■ **Try it**
Please set down, unchanged, each line from the one with "The image size is (1568, 509)." to the final line of the data below, both included. Drop the pictures.

#### Provided data ####

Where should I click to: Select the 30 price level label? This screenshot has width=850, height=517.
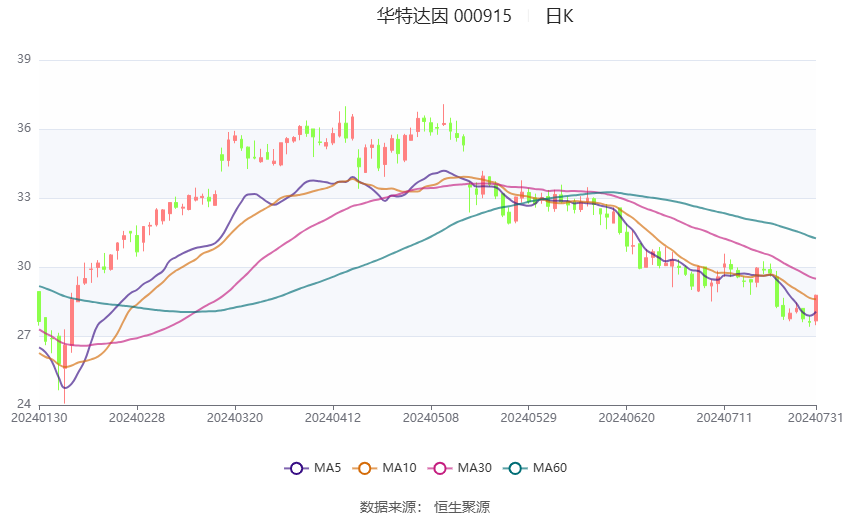click(24, 267)
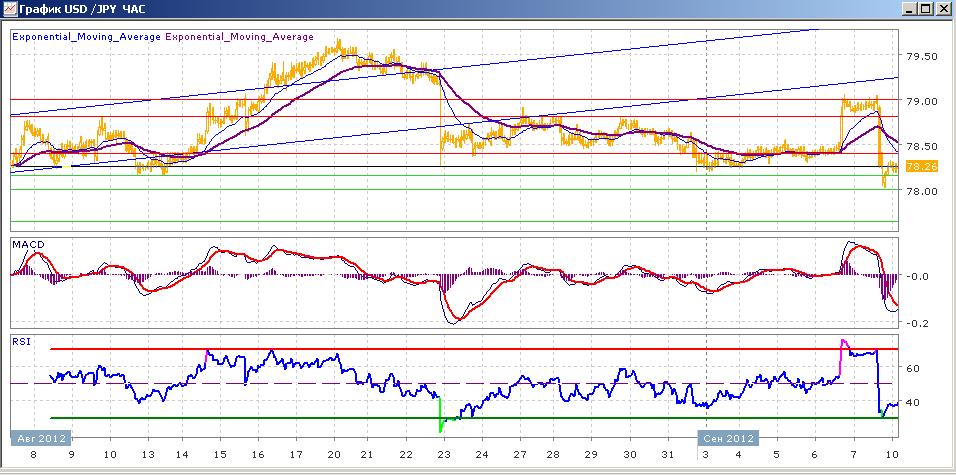Click the 78.00 price axis label
Screen dimensions: 956x475
click(x=921, y=191)
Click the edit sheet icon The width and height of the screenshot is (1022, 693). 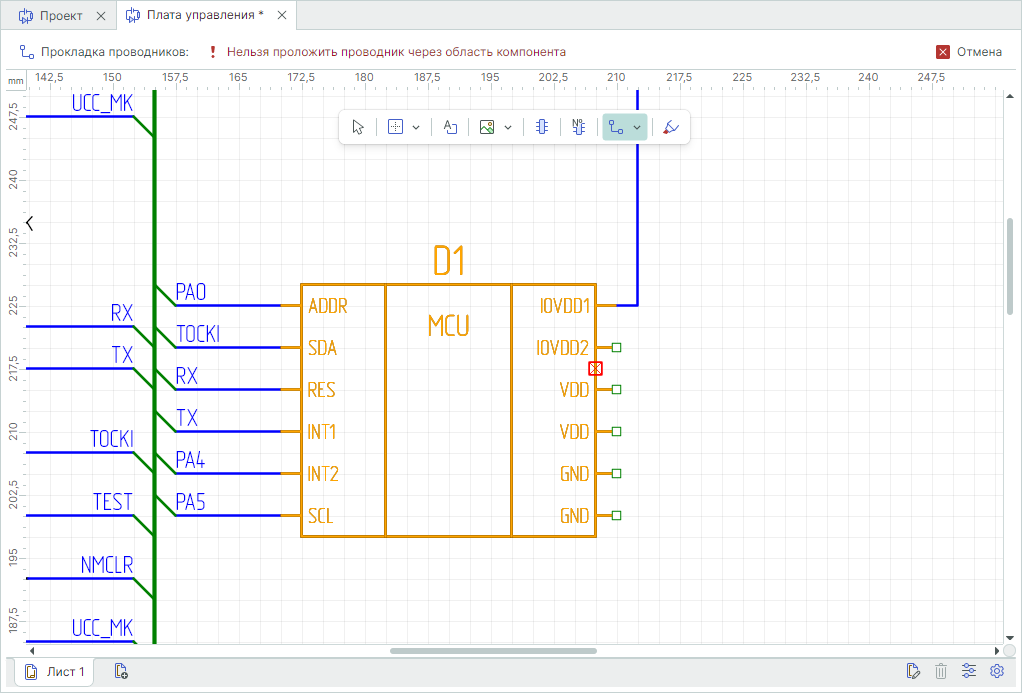tap(912, 671)
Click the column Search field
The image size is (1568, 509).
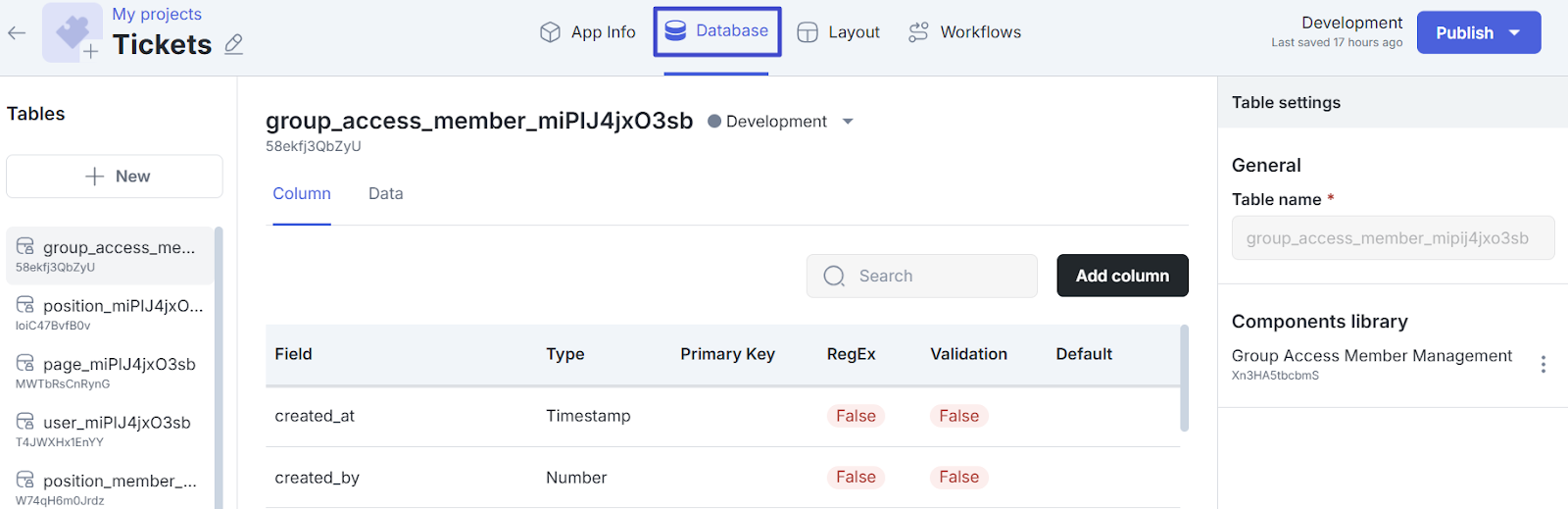(921, 276)
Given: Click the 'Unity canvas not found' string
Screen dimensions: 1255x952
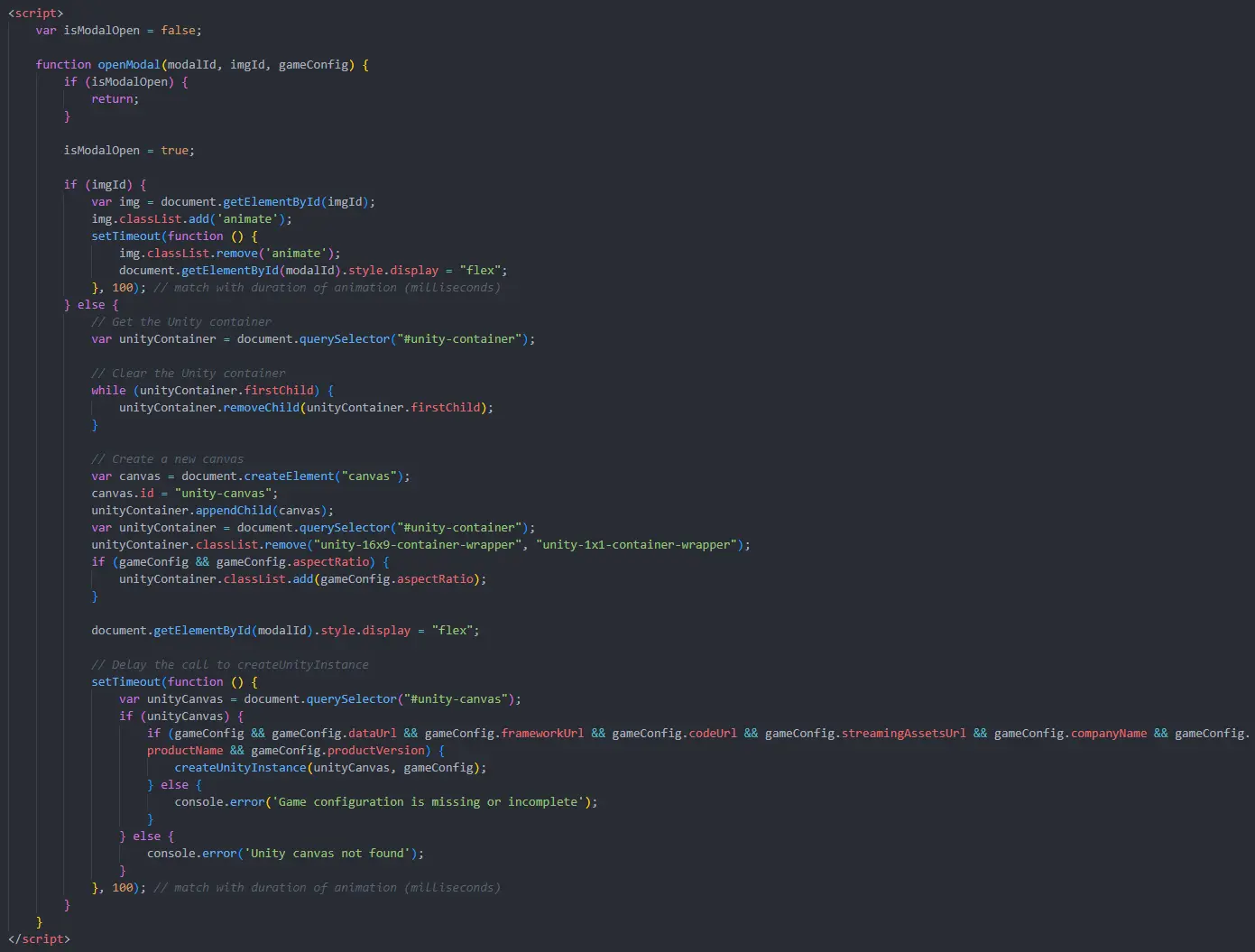Looking at the screenshot, I should coord(329,854).
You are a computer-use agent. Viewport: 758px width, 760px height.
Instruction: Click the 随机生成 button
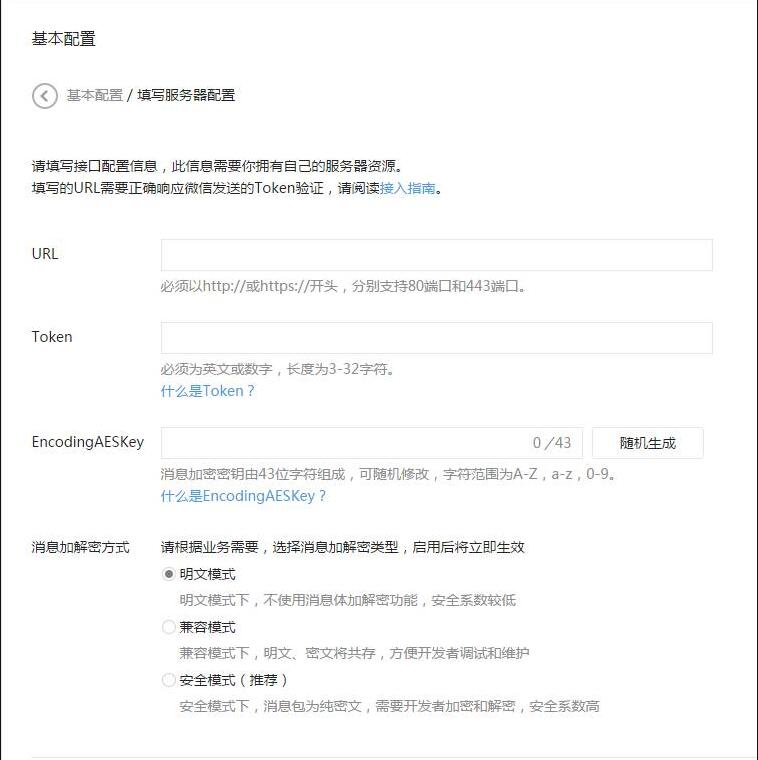647,443
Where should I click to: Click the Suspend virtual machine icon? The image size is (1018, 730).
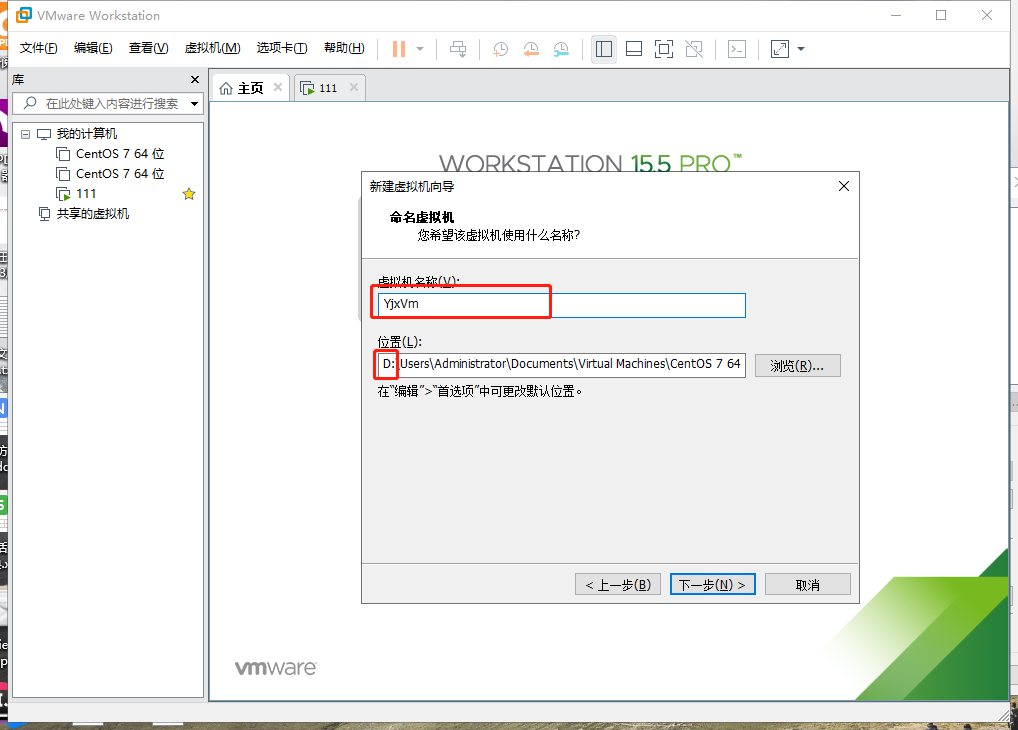(x=398, y=49)
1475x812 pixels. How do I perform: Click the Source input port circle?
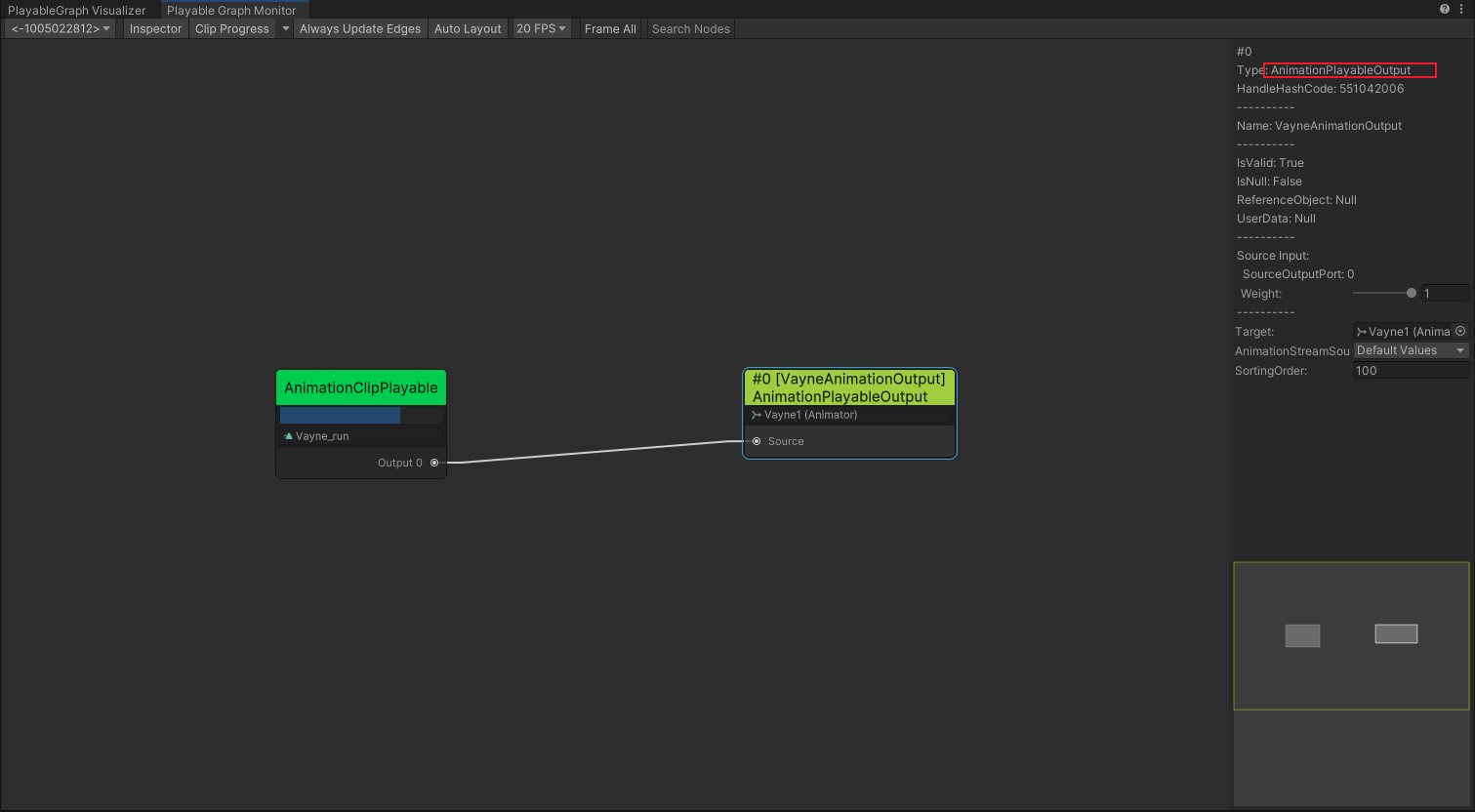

####

■ **Answer to the problem**
The image size is (1568, 509).
(921, 276)
Given: Click the 'Unity canvas not found' string
Screen dimensions: 1255x952
Looking at the screenshot, I should coord(329,854).
You are a computer-use agent. Viewport: 758px width, 760px height.
Instruction: Click the 随机生成 button
647,443
Where should I click to: Click the Suspend virtual machine icon? The image size is (1018, 730).
(x=398, y=49)
1475x812 pixels. How do I perform: Click the Source input port circle?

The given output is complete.